Mme Todd a déclaré que le gouvernement devrait tenir compte des commentaires reçus sur le projet de loi C-63 avant les élections, y compris les critiques concernant l'augmentation des peines pour les crimes haineux, et mettre les mesures du Code criminel sur une voie séparée. « Ils doivent faire deux projets de loi. S'ils présentent le même projet de loi, les mêmes choses se reproduiront et il sera bloqué », a-t-elle dit.
Le projet de loi C-63 aurait obligé les plateformes en ligne à retirer rapidement le matériel d'abus sexuel sur les enfants, les contenus intimes partagés sans consentement et les publications encourageant les enfants à s'automutiler. Il aurait créé une commission de sécurité numérique et un ombudsman pour lutter contre la haine en ligne.
« La tentative du gouvernement précédent de combiner un projet de loi sur la responsabilité des plateformes avec un projet de loi sur la justice pénale était malavisée », a déclaré John Matheson, responsable de la branche canadienne de Reset Tech, une organisation mondiale à but non lucratif qui combat les menaces numériques à la démocratie. « Le gouvernement Carney manquerait la cible s'il ne créait pas un nouveau régulateur public pour tenir les plateformes responsables de la sécurité de nos enfants », a-t-il ajouté.
Le groupe de défense OpenMedia souhaite que le gouvernement rétablisse le projet de loi peu après le retour des députés de leur pause estivale. « La prochaine Loi sur les méfaits en ligne du Canada devrait porter sur les pires méfaits en ligne, et non inclure des mesures plus larges qui ne concernent pas les conséquences des technologies numériques », a déclaré Matt Hatfield, directeur exécutif du groupe.

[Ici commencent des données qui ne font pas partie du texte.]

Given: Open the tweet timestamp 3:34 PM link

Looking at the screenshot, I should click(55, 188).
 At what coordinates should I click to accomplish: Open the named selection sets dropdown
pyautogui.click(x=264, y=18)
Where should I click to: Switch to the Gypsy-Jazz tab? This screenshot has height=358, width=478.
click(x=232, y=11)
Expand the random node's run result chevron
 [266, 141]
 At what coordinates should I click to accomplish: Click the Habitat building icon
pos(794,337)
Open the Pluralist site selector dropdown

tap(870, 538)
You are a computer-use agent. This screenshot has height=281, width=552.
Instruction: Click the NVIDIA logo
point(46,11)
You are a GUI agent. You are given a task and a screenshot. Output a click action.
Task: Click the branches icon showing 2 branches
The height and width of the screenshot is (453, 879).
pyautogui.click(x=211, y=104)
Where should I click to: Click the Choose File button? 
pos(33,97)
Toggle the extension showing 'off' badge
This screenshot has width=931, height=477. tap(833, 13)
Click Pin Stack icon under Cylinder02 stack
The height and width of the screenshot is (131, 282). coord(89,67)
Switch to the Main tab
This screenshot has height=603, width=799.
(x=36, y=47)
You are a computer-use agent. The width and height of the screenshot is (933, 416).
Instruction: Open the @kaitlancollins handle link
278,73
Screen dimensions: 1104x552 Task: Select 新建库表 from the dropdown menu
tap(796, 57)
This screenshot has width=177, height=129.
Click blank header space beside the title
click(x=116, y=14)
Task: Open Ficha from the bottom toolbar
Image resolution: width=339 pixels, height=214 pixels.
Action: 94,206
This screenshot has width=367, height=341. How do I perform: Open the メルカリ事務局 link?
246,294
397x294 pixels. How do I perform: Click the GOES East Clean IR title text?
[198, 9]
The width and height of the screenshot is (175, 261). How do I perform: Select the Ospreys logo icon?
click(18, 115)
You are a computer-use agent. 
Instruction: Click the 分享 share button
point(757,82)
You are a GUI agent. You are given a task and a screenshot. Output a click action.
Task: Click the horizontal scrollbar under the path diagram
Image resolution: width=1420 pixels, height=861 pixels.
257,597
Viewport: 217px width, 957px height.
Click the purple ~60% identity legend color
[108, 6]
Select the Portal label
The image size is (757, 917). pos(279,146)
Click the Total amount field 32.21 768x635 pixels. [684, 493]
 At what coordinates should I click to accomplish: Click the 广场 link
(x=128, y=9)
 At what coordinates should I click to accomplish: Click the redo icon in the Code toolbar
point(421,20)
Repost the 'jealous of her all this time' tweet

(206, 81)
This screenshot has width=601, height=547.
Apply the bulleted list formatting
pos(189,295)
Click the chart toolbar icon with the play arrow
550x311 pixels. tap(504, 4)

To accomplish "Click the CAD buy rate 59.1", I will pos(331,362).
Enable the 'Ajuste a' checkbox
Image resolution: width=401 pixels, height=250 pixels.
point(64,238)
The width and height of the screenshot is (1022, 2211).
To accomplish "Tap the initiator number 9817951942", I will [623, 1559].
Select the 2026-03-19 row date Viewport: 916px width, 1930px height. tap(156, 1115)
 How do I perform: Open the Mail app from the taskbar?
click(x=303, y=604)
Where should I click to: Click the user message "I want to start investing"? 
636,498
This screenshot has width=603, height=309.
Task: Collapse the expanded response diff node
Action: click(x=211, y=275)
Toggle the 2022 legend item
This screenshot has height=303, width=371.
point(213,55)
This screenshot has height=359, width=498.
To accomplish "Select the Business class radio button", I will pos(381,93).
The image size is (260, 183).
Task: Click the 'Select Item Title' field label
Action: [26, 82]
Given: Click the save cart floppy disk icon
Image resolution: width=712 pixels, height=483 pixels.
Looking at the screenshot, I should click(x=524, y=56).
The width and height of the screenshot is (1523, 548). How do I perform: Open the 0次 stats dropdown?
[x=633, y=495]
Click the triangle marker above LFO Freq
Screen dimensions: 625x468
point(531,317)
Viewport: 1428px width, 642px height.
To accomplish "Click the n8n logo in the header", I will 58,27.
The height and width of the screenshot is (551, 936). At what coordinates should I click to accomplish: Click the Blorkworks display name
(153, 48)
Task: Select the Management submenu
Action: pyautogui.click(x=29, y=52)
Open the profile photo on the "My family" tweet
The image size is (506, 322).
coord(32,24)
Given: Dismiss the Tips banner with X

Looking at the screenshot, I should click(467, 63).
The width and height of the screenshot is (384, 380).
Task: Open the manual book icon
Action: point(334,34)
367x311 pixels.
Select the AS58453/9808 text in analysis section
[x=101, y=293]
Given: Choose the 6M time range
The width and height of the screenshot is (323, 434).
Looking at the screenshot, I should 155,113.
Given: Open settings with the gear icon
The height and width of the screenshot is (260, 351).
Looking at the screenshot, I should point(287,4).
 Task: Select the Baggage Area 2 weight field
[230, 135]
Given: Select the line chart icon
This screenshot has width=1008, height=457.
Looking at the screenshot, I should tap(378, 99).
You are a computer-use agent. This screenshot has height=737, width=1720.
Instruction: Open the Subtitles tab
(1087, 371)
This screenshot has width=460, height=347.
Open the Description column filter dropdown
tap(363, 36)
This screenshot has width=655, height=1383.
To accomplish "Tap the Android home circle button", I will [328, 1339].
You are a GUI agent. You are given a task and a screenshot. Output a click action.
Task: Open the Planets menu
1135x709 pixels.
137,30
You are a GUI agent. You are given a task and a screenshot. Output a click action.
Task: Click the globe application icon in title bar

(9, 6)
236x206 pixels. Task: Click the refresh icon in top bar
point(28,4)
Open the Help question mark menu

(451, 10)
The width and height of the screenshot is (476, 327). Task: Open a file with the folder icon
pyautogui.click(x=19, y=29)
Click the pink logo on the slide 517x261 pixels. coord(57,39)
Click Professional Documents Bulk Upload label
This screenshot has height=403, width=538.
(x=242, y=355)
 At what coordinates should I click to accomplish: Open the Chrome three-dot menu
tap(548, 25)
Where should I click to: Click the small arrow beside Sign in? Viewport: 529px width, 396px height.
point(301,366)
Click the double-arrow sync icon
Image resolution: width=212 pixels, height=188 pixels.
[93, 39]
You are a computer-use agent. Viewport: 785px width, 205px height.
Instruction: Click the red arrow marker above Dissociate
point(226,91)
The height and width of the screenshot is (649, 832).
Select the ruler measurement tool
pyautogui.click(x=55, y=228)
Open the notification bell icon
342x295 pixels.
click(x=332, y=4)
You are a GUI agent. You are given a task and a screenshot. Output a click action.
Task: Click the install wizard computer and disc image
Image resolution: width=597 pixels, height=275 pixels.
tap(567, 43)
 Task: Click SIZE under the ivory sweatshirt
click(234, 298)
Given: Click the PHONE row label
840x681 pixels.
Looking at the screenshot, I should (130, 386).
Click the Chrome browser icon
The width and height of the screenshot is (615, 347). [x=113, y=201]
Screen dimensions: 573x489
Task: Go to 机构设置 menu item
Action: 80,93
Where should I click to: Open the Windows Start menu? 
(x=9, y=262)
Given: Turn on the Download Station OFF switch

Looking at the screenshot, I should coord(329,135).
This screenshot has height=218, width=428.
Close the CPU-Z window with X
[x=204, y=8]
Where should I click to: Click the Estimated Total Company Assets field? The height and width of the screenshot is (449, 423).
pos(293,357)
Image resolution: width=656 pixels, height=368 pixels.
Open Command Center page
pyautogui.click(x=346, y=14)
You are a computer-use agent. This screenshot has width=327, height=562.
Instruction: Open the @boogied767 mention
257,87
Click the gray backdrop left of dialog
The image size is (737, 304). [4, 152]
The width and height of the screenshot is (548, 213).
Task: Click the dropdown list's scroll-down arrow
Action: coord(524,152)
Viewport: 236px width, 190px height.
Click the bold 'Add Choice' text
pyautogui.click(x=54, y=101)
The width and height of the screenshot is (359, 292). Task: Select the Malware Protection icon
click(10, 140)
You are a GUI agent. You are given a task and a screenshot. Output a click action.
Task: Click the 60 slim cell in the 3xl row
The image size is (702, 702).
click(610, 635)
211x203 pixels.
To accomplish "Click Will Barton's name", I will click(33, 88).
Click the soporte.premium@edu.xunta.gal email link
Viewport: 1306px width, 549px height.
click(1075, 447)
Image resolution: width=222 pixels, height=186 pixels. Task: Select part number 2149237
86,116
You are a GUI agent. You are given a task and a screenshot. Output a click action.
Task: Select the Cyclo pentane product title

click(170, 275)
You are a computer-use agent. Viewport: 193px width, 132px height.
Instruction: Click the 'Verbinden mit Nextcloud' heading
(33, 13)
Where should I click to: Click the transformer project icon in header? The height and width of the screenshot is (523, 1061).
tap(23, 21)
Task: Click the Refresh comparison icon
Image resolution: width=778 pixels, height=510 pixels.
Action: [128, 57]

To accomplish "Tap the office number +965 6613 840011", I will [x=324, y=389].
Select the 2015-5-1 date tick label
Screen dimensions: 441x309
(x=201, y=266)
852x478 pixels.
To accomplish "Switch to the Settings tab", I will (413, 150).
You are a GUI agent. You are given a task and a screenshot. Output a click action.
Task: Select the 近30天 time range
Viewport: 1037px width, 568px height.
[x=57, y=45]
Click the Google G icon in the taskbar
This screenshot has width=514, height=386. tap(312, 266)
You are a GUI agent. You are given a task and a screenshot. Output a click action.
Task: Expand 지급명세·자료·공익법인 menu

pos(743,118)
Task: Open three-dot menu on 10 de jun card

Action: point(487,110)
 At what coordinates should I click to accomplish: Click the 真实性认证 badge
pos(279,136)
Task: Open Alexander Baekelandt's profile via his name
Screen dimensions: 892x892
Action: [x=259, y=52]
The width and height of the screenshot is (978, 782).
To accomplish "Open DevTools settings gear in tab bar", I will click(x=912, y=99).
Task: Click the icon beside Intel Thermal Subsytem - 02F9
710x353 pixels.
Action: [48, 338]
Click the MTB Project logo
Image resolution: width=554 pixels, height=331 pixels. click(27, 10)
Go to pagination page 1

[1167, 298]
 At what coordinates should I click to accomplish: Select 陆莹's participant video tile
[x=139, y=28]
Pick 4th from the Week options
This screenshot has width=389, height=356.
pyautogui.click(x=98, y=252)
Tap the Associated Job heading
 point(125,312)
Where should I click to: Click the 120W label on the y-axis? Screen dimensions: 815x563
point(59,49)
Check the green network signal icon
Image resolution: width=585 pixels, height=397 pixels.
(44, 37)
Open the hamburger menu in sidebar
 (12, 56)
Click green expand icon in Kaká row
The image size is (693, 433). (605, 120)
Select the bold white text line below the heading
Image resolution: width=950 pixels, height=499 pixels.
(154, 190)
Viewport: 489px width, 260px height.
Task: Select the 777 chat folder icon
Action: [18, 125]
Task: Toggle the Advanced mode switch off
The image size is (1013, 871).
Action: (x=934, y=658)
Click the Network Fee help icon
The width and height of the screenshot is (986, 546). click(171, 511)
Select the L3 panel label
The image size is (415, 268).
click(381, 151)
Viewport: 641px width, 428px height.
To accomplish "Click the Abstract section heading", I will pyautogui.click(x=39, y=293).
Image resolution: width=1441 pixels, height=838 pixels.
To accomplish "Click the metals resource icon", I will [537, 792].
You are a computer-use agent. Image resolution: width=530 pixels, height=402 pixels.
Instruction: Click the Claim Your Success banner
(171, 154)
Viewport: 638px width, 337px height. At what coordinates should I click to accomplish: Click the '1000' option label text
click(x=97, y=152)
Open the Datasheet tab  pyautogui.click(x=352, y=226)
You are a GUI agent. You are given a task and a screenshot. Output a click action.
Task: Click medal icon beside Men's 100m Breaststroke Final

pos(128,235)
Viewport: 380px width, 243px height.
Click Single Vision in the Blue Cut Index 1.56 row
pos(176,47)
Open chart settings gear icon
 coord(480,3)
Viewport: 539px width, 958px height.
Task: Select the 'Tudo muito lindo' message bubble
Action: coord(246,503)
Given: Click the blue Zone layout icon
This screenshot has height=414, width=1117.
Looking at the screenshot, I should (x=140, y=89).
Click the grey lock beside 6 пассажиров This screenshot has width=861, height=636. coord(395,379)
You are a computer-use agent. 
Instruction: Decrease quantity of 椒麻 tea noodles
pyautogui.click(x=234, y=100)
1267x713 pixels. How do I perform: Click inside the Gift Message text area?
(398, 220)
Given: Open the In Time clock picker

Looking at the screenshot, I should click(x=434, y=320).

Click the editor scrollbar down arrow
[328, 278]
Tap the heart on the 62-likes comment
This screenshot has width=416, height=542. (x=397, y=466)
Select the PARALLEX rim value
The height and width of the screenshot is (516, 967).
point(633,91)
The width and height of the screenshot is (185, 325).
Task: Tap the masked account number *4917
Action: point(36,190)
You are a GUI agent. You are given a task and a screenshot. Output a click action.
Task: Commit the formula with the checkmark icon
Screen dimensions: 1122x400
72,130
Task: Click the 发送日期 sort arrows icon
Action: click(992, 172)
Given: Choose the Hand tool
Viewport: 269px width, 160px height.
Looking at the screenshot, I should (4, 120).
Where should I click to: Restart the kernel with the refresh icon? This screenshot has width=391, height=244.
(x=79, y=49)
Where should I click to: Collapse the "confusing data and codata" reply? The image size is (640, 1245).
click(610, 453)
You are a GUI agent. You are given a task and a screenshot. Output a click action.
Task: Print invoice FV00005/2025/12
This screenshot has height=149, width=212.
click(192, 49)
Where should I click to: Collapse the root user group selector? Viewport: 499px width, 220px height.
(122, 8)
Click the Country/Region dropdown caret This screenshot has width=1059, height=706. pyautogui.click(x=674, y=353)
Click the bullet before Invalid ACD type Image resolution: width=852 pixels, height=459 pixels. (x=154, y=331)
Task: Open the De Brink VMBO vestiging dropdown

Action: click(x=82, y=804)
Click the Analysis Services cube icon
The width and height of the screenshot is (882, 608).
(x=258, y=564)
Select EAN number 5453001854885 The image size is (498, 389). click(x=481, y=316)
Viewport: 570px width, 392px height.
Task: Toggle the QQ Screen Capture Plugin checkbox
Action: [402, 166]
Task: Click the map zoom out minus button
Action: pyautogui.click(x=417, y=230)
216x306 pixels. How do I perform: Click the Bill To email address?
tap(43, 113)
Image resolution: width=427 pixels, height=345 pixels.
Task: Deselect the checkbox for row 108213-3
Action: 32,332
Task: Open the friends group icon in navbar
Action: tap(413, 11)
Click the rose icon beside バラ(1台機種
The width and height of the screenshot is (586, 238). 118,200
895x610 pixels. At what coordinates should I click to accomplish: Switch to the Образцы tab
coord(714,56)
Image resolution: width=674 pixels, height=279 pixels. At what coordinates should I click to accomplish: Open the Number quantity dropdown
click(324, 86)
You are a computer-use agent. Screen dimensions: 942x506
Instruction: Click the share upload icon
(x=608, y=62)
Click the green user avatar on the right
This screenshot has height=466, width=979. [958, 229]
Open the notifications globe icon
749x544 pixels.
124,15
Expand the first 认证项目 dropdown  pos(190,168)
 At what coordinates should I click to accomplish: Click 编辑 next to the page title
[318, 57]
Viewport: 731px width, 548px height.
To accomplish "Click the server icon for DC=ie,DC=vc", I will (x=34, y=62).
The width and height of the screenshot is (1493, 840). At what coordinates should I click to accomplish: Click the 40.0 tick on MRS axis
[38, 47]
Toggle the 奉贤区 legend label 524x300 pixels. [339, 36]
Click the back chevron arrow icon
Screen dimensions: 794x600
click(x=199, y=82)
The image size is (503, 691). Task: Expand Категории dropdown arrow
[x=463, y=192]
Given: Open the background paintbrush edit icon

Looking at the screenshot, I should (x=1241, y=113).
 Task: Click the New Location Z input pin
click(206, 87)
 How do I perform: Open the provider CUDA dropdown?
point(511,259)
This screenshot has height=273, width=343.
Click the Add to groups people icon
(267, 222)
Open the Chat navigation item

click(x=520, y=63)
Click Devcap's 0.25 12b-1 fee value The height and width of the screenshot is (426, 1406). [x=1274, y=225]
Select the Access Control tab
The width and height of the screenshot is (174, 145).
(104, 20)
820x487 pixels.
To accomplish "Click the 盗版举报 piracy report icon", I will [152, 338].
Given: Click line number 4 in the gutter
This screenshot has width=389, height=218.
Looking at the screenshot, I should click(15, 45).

Il a déclaré que la controverse sur les nouvelles peines criminelles pour les discours haineux et les crimes haineux « a complètement éclipsé la discussion sur la première partie, le véritable cœur de la Loi sur les méfaits en ligne ». « Il reste des amendements critiques à apporter au texte de la première partie pour trouver le bon équilibre entre sécurité, vie privée en ligne et liberté d'expression, mais ces changements sont à une échelle qu'une commission parlementaire, avec suffisamment de temps, peut accomplir. »
Lianna McDonald, directrice exécutive du Centre canadien de protection de l'enfance, a déclaré qu'elle « ne s'opposerait pas à l'approche consistant à traiter les amendements au Code criminel et aux droits de la personne par un ou plusieurs projets de loi distincts, et à traiter les méfaits en ligne envers les enfants dans un autre projet de loi ». « Il était clair lors de la dernière session qu'il y avait un consensus parmi nos élus sur le besoin urgent d'une action législative pour protéger les enfants contre les méfaits en ligne, donc il semble plus probable qu'un projet de loi axé sur la protection des enfants puisse avancer », a-t-elle dit.
Charlotte Moore Hepburn, directrice médicale de la division de pédiatrie de l'Hospital for Sick Children de Toronto, a déclaré qu'« un nouveau projet de loi – qui priorise la sécurité en ligne des enfants et des jeunes – est essentiel ».